=== Instructions to follow ===
All pictures are to be excluded when the data below is output verbatim.

Records contained in a dataset:
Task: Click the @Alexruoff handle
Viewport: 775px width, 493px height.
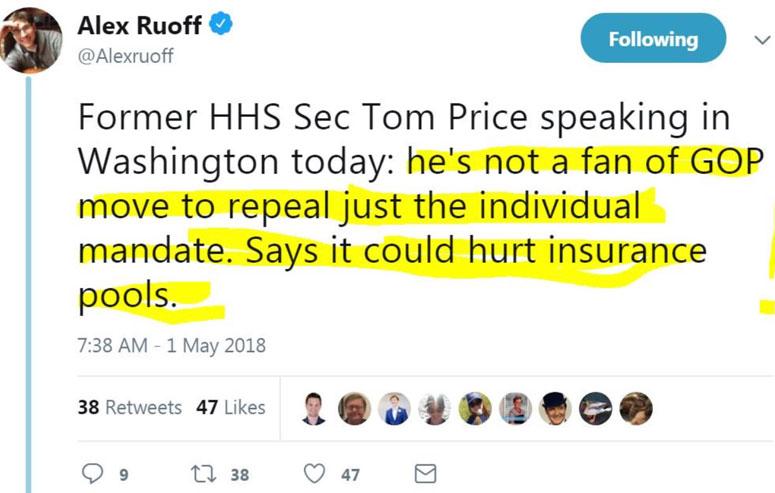Action: click(126, 56)
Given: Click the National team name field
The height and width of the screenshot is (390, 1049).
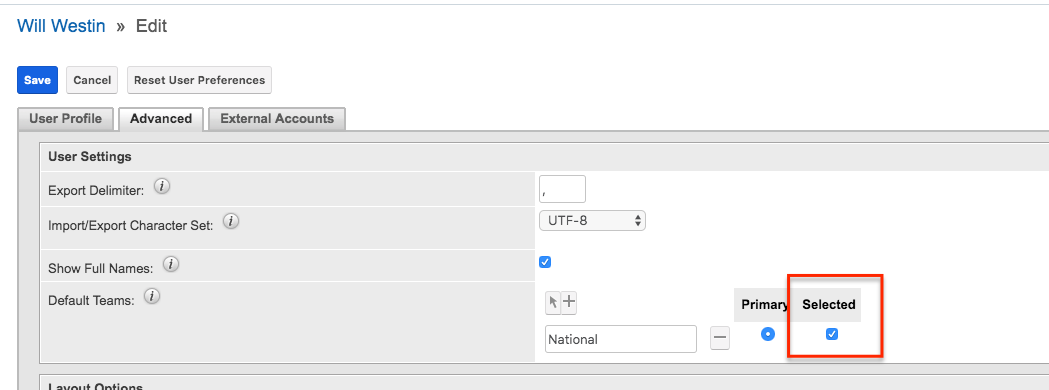Looking at the screenshot, I should (621, 339).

=== Response ===
Task: Click the @Alexruoff handle
Viewport: 775px width, 493px height.
Action: click(126, 56)
Given: Click the National team name field
The height and width of the screenshot is (390, 1049).
Looking at the screenshot, I should (621, 339).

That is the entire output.